Is Investor Enthusiasm for The Merge Misplaced?

Amidst a crypto winter that has wiped off billions in token valuations, the price of Ethereum’s ether popped recently. It skyrocketed by more than 50% to trade at $1636.17 and has, since, fallen by 15%. Analysts are attributing the surge in Ether’s prices as a vote of confidence by investors to a possible September event called The Merge.

The Merge is expected to make Ethereum’s blockchain more energy-efficient and pave the way to making it more scalable. In the short-term, however, it will not have a not a noticeable impact on user experience in the world’s second-most valuable blockchain. It will not reduce congestion or transaction fees. And it will not decentralize Ethereum further.    

What is The Merge?

Simply, The Merge is Ethereum’s transition from the Proof of Work (PoW) consensus mechanism to Proof of Stake (PoS). The former method requires deployment of significant computing power, in the form of hundreds of mining rigs, to mint new coins. The PoS consensus mechanism eschews energy intensive mining practices for staking, in which nodes deposit ether on the blockchain. The greater the amount of ether staked by a node, the higher its chances of winning the rights to create a block of transactions.
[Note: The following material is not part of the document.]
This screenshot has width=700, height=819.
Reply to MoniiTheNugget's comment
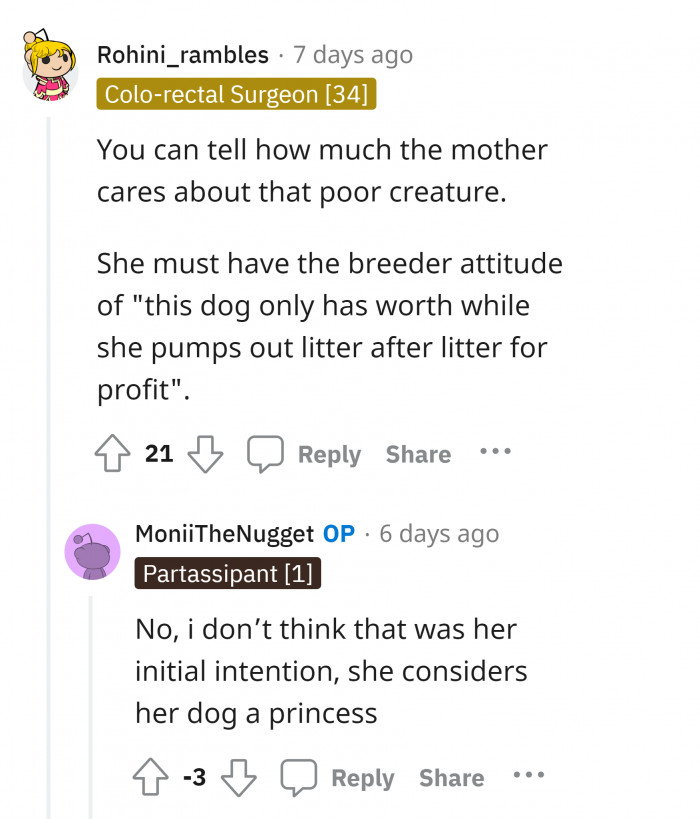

In a PoS system, miners will be replaced with validators to confirm and assemble transactions. Ethereum researchers are marketing the change from PoW to PoS as a development that will enhance the blockchain’s “economic security” because it will increase the costs of attacking the blockchain. As the amount of ether staked at validators increases, so do the costs of taking control of the blockchain through a 51% attack.

According to Justin Drake, researcher at the Ethereum Foundation, an investment of between $5 billion to $10 billion, primarily in the form of mining rigs and electricity costs, is needed to take control of the Ethereum blockchain in its current form. But there is about $15 billion of ether staked on its blockchain, meaning it could possibly be more expensive to disrupt Ethereum’s operations in a PoS consensus mechanism.

The increase in economic security will complement a corresponding decrease in Ethereum’s energy consumption.

Drake told online publication The Defiant that Ethereum’s energy consumption will come to down “almost zero” of the global production of electricity from the current figure of between 0.1% to 0.3%. The shift to PoS will also reduce the barriers to entry for running a node in the Ethereum network because it does not require expensive equipment, says Drake.

Ether circulation numbers were originally designed to be unlimited. But the current shift in consensus mechanisms will decrease its numbers over time. “In an open and competitive market, profits tend to zero,” Drake said by way of explanation. Over time, this means that the token’s price should increase as Ethereum becomes a popular hub for decentralized applications. In the short-term, i.e., until The Merge occurs, however, ether numbers are expected to increase and peak at roughly 120 million.

Validators – the new entity responsible for confirming transactions – will see an increase in their payday. Drake says all transaction fees and tips that currently go to miners will be transferred to validators and the rewards to generate a block will double.   

 A Misplaced Enthusiasm?

Investor enthusiasm for The Merge, which has been postponed several times in the past, may be misplaced because it does not affect significantly affect Ethereum in the short-term. The event may be a momentous shift in the platform’s workings, but it hardly makes it more usable or increase its utility. What’s more it does not solve Ethereum’s immediate problems.

One of those is scalability. Ethereum’s network is prone to immediate congestion. Previous surges in the popularity of certain applications have delayed transaction confirmation times. The Merge will result in slightly higher block sizes but that change does not guarantee a shorter confirmation time. It also does not solve the problem of high transaction fees on its network. In fact, in the period immediately following The Merge, fees are expected to increase.

Most cryptocurrency blockchains. Including Ethereum, are prone to centralization. The Merge will not decentralize its network. In his interviews, Drake emphasizes the importance of PoS in decentralizing Ethereum by lowering the barriers to entry. All one needs to participate in Ethereum’s network is a stake of 32 ETH. At current prices, that amounts to a minimum investment of roughly $44,000. That sounds like a reasonable figure to put into a new business.

But there is a catch here. While staking more than 32 ETH does not provide the validator with more voting power or blocks, investing in a massive numbers of nodes will.

Already, the Beacon chain – a chain that is currently running in parallel with Ethereum’s main chain and will be merged with the main chain – provides a glimpse of the future. There are staking pools on it that control vast amounts of staked ether through their validators. This practice grants them enormous voting power in Ethereum’s future trajectory.

The biggest of these is Lido Finance, an entity that is already implicated in the current crypto crash. Other prominent holders of ETH tokens are well-known exchanges in the crypto ecosystem: Coinbase, Kraken, and Binance. Together, they control roughly 30% of all validators in the Beacon chain. Unknown whales, or nodes with substantial holdings of ether, also control a significant chunk. If a future where the overwhelming majority of ether is staked does indeed come to a pass, such entities will control the blockchain’s workings.